As for the "where does it go" part... the next cell in the daisy chain had it's own capacitor and it would accept a pulse or two pulses in a row if need be.

 

[safe]

Deeper Better Thought Out Analogy

I had some time while I was working on the bikes to think of an analogy that is better, closer to a reality we can think about. (once you get the concept right then you can think about the technicals to make it possible)

Let's say you first looked at a large scale dam. It has many streams that feed into it, but the only exit is over the spillway and a radical drop in height from it's surface height to the bottom. This most closely resembles our controllers because they take the combined energy resources of the entire battery pack and are forced to chop off little pulses one at a time and deliver them over a big drop. (I know some dams suck from the bottom, but just stay with the spillway idea)

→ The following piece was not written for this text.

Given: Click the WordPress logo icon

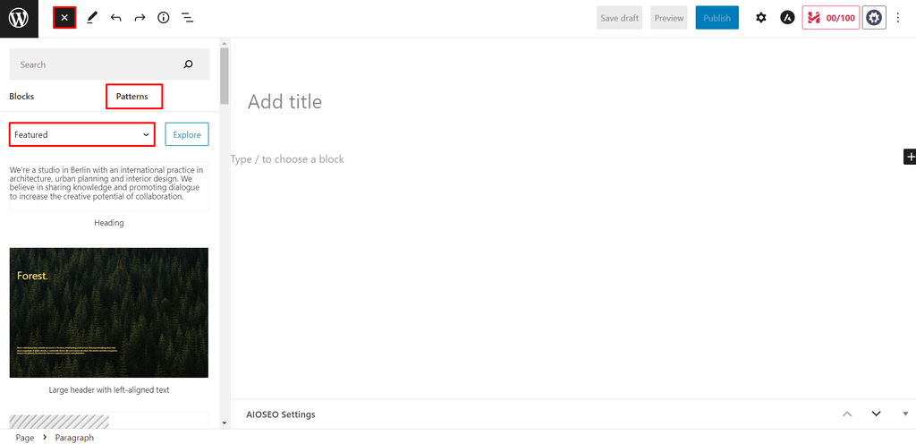Looking at the screenshot, I should (x=19, y=18).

Now, instead of the large dam, think of a series of locks like you might have at a canal like the Panama Canal. Each lock raises or lowers the water a certain height. One lock might raise or lower 50 feet, while another might raise or lower only 25 feet.

If we have a boat that can travel at a constant speed relative to the land (representing the constant current we desire) then as long as each lock takes the same time to fill we will pass through it at the same speed (the time is the same) but the water required to make this happen could be radically different. Filling or releasing a lock that is 25 feet tall means potentially less water than one that is 50 feet tall... but wait... let's introduce PWM logic... we can vary the shape of the lock so that even though the height is double the volume could be the same or even less if we want.

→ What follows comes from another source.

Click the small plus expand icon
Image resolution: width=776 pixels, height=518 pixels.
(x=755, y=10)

We could make one lock narrow and the other wide!

(we could make one pulse in a PWM system narrow and the other wide)

...so it's possible to guarantee shipping traffic a constant rate of speed through the locks if you design the shape of your locks to match the water resources you have at hand.

Hopefully this analogy will clear up the idea... while the technical hurdles remain I think the idea is something that exists in real life and so having a parallel should help give the "oh I've got it" sensation. (or at least "I understand the analogy that is the basis of the idea" :wink: )

Just think about canal systems... verses dams...

 

[safe]

...i think there is something in this smart battery idea.

Fully implementing the "Smart Battery" is very complex. The whole reason for even thinking about this change in topology is that the history of batteries seems to show one thing layered on top of the next without any attempt at a new perspective. The "Smart Battery" gave us the "Object Oriented" perspective of battery pack design. (all things are viewed from the batteries perspective and everything else serves the battery)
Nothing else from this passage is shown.